> _What the exercise asks_
With both ends included, repeat exactly the lines of the entries below from the one containing "Image resolution: width=924" down to the one containing "Open the reporter", and no others.

> _Source records_

##########

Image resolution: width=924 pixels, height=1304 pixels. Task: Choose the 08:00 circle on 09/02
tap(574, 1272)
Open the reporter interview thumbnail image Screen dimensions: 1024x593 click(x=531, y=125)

##########

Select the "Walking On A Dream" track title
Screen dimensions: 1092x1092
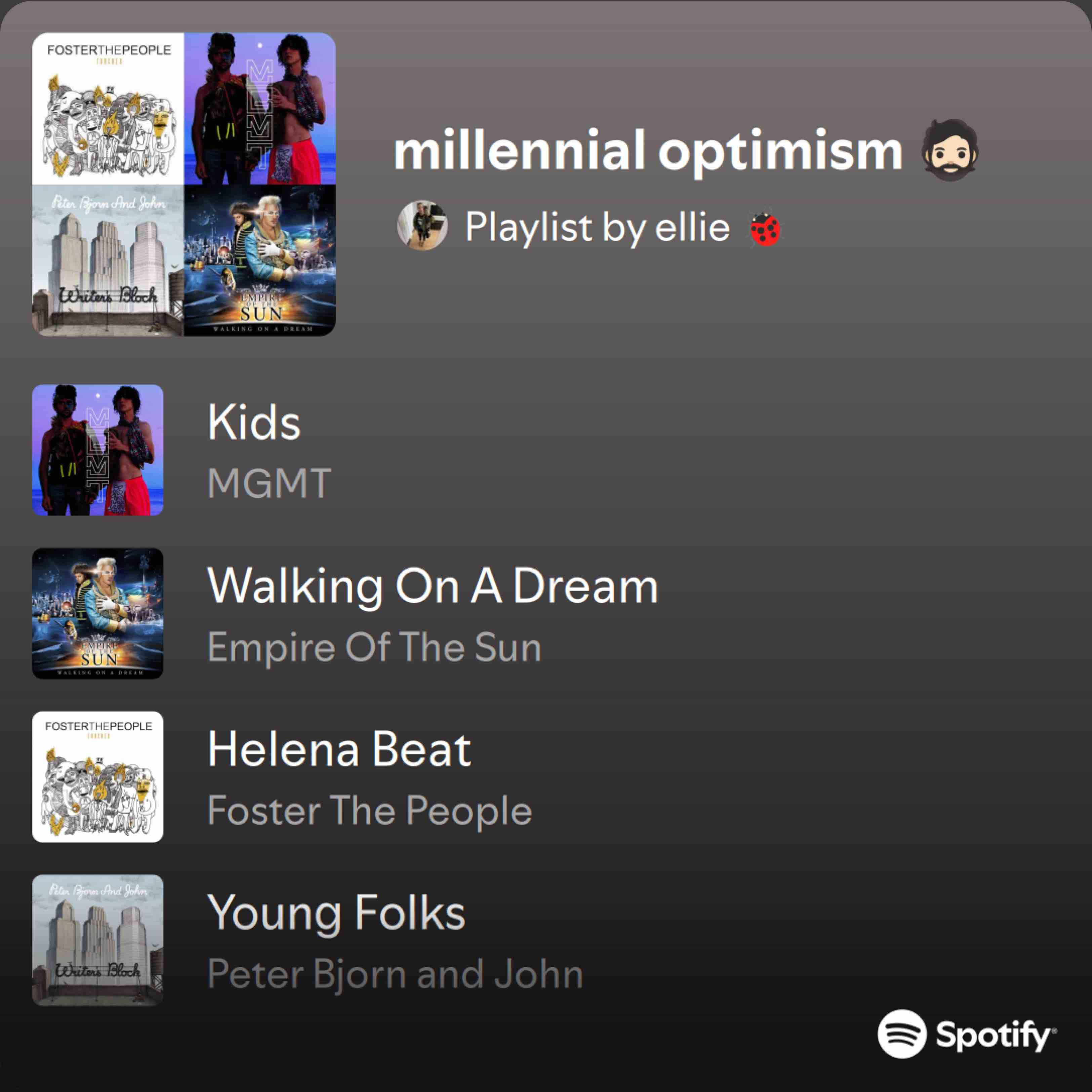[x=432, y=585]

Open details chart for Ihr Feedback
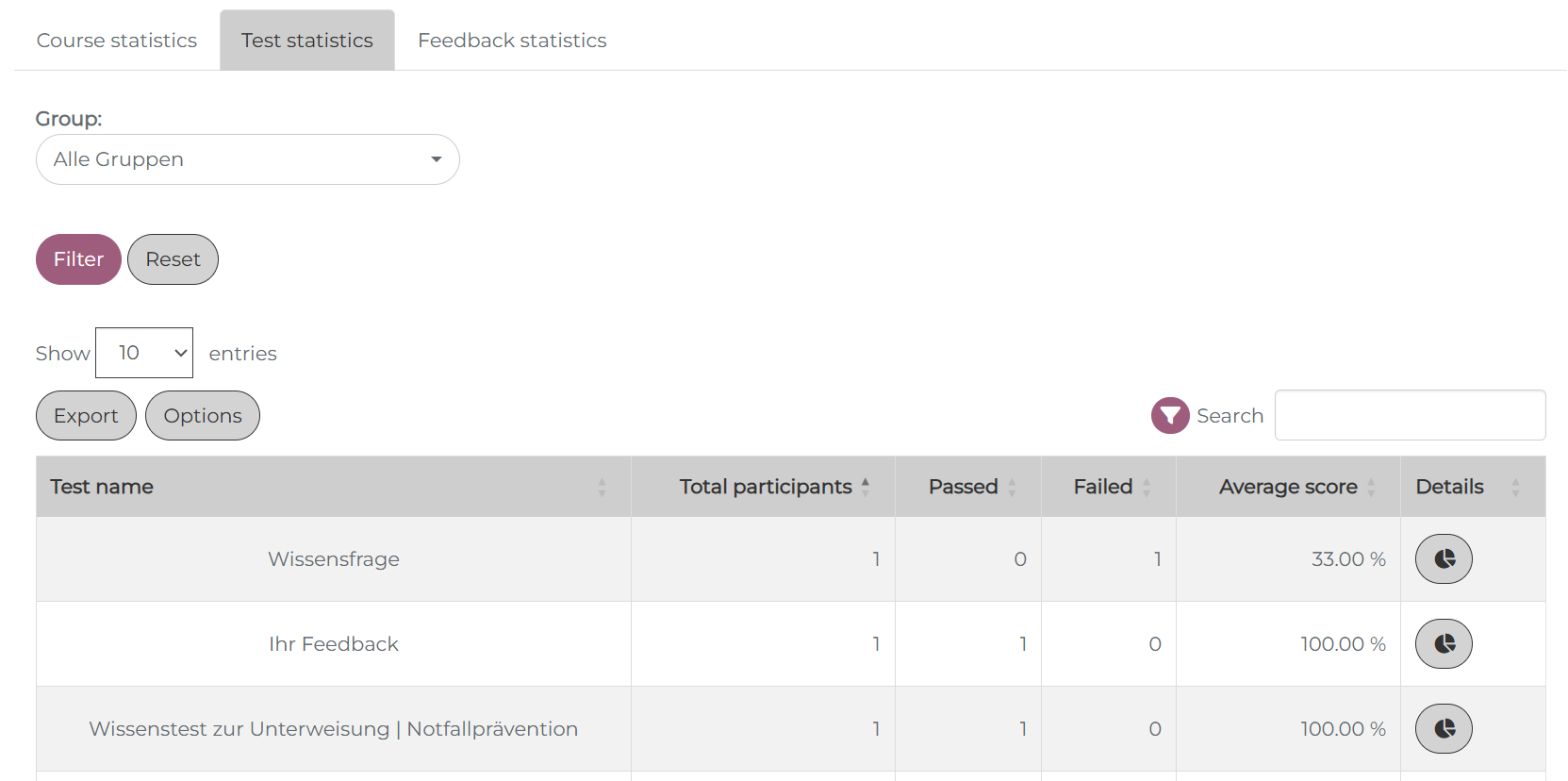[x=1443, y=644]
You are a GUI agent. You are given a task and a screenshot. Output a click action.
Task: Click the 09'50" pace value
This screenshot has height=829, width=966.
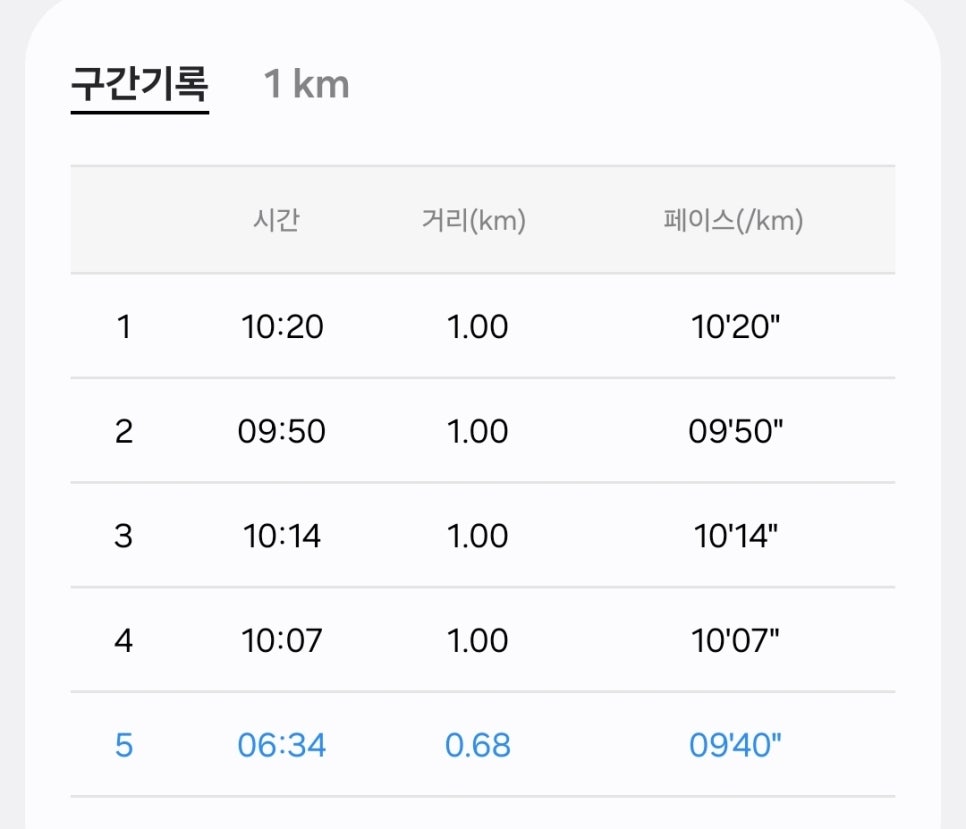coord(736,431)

##########

> _Solution_
Image resolution: width=924 pixels, height=1304 pixels. Task: Choose the 08:00 circle on 09/02
tap(574, 1272)
Open the reporter interview thumbnail image Screen dimensions: 1024x593 click(x=531, y=125)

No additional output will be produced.